President Donald Trump has signed executive orders to grow nuclear power generation and advance nuclear innovation in the United States.
“After decades of stagnation and shuttered reactors, President Trump is providing a path forward for nuclear innovation”, the Department of Energy (DOE) said in an online statement. “Today’s executive orders allow for reactor design testing at the Department of Energy’s National Labs, clear the way for construction on federal lands to protect national and economic security, and remove regulatory barriers by requiring the Nuclear Regulatory Commission to issue timely licensing decisions”.
Michael Kratsios, director of the White House Office of Science and Technology, commented, “Over the last 30 years, we stopped building nuclear reactors in America – that ends now”.
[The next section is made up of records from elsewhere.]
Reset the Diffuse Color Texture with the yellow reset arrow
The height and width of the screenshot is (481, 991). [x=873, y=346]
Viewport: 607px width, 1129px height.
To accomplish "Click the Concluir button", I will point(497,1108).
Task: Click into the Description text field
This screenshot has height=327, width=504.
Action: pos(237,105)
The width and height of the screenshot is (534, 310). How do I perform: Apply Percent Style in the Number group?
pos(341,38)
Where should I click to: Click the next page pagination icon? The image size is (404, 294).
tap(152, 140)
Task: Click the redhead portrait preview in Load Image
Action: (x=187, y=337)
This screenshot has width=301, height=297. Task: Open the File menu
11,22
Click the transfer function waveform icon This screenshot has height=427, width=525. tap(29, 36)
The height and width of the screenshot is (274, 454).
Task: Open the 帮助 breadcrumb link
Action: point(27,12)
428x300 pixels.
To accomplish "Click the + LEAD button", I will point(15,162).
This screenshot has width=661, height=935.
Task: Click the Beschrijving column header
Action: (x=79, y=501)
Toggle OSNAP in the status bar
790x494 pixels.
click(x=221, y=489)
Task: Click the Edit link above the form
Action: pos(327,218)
A new nuclear power plant, however, came online 2023. The newest unit of Plant Vogtle, first put into service in the 1980s, is the first nuclear reactor activated in the country since 2016, according to the Energy Information Administration (EIA). Georgia Power activated another reactor at the plant last year, making it the biggest nuclear plant in the U.S., according to the EIA.
As of last year the U.S. had 94 operating nuclear reactors at 54 power plants, giving the nation the largest commercial nuclear power production fleet in the world, according to an EIA report April 24, 2025. These units had a combined capacity of nearly 97 gigawatts. Most of these were built between 1970 and 1990, according to the EIA.
“The two reactors at Vogtle and one reactor at Watts Bar in Tennessee are the only new nuclear reactors to come online in the United States since 1996”, the EIA report said, adding 12 nuclear reactors have permanently closed in the U.S. since 2013.
Kratsios added, “Today’s executive orders are the most significant nuclear regulatory reform actions taken in decades. We are restoring a strong American nuclear industrial base, rebuilding a secure and sovereign domestic nuclear fuel supply chain, and leading the world towards a future fueled by American nuclear energy”.
“These actions are critical to American energy independence and continued dominance in AI and other emerging technologies”, Kratsios said.
Interior Secretary Doug Burgum said, “As energy demand continues to surge, expanding our existing nuclear fleet and investing in advanced nuclear technologies ensures we have reliable energy to power our homes, fuel for President Trump’s manufacturing revolution, and a stronger electric grid”.
Concurrently the DOE announced another executive order to “rebuild public trust in the national science enterprise”.
“The EO defines Gold Standard Science and requires federal research agencies to conform their existing programs and activities to these fundamentals”, the DOE said.
“Gold Standard Science is just that – science that meets the Gold Standard”, the agency added. “It’s reproducible, transparent, falsifiable, subject to unbiased peer review, clear about errors and uncertainties, skeptical of assumptions, collaborative, interdisciplinary, accepting of negative results, and free from conflicts of interests”.
Fusion Technology
The federal government has already been promoting fusion research and development to move nuclear energy utilization beyond fission. It has also partnered with Japan and the United Kingdom to advance commercial fusion, as well as the European Union to curb global reliance on Russia in the nuclear supply chain. The U.S. has also signed agreements with foreign countries for civil nuclear cooperation that would promote American technology, including with Lithuania, the Philippines, Singapore and South Korea.
On January 16 the DOE announced the first selections for funding under the Fusion Innovative Research Engine (FIRE) Collaboratives, a program to close knowledge and technology gaps in the design and building of a commercially scalable pilot fusion plant.
Provisionally awarded a total of $107 million, the six selected projects involve building nuclear blanket testing capabilities at the Idaho National Laboratory, developing materials at the University of Tennessee-Knoxville, testing materials and developing advanced simulation at the Massachusetts Institute of Technology, developing target injector technology for inertial fusion energy concepts, and developing fusion fuel-cycle testing capabilities at the Savannah River National Laboratory.
The collaboratives program “represents a significant step forward in FES’s commitment to advancing fusion energy research and development, and aims to create new economic opportunities, maintain US leadership in fusion, bolster US-based manufacturing and supply chains, and enable the development of technologies crucial for national security, energy security, and defense”, the DOE said then, referring to its Fusion Energy Sciences (FES) program.
Concurrently the DOE announced that several privately funded fusion companies that were among those awarded a total of $46 million in May 2023 had completed early critical-path milestones under the Milestone Program.
According to the DOE’s “Fusion Energy Strategy” released June 2024, the U.S. should have pilot fusion plants before 2040. In the 2040s, commercial deployment should already be underway, as envisioned by the strategy.